BibRank, a new semi-supervised automatic keyphrase extraction method that exploits an information-rich dataset collected by parsing bibliographic data in BibTeX format.
This repository contains BibRank implementation, Bib dataset, a platform to support datasets creation, different models processing, and running different evaluations.
pip install -r requirements.txt
-
Download and install dependencies for Embedrank
Using their Github repo: https://github.com/AnzorGozalishvili/unsupervised_keyword_extraction
-
BibRank and PositionRank use Standford CoreNLP Toolkit
Download: https://stanfordnlp.github.io/CoreNLP/download.html
-
Install spacy model: en_core_web_lg
python -m spacy download en_core_web_lg
- NLTK dependencies
nltk.download('wordnet')
Models Evaluation.ipynb
notebook has examples for different models evaluations.
Bib dataset was used for evaluation and for generating the weights used by BibRank model. The dataset contains 18,193 documents where their titles, abstracts, and other metadata stored.

(Dataset rows)
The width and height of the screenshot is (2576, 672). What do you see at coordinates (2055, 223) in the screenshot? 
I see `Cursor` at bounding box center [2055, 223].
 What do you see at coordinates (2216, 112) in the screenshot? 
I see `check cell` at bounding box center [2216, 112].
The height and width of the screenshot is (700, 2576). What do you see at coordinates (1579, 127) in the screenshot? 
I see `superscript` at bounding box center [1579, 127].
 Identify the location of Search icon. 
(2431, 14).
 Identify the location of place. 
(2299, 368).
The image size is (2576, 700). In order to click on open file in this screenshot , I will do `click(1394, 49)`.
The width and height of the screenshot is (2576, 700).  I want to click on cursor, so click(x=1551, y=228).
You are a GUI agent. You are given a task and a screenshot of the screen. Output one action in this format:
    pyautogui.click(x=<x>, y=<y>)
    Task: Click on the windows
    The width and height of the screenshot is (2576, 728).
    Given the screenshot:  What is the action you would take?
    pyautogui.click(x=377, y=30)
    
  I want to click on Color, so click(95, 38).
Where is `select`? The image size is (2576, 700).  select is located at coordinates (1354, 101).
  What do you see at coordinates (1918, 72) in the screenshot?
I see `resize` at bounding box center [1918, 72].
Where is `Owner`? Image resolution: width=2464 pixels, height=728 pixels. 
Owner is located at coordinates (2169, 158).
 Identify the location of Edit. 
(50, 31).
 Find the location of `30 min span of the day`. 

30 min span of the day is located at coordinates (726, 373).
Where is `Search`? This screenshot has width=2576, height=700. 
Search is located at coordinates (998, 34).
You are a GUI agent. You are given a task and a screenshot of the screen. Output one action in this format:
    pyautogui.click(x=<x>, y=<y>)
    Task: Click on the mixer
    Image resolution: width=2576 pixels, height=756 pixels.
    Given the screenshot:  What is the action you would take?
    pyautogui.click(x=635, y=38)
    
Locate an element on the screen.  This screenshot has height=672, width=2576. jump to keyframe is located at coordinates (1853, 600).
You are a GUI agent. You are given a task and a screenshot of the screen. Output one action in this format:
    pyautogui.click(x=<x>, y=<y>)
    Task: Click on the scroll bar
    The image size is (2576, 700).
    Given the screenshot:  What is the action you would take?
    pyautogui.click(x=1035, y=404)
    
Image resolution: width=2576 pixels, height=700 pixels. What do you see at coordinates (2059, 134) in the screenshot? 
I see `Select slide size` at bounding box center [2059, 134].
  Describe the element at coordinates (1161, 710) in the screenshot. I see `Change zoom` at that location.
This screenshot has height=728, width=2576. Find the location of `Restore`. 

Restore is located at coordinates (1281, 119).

EXERCISE -
According to the BibRank readme, how many documents does the Bib dataset contain? These rows were taken from a separate source.

EXERCISE SOLUTION -
18,193 documents.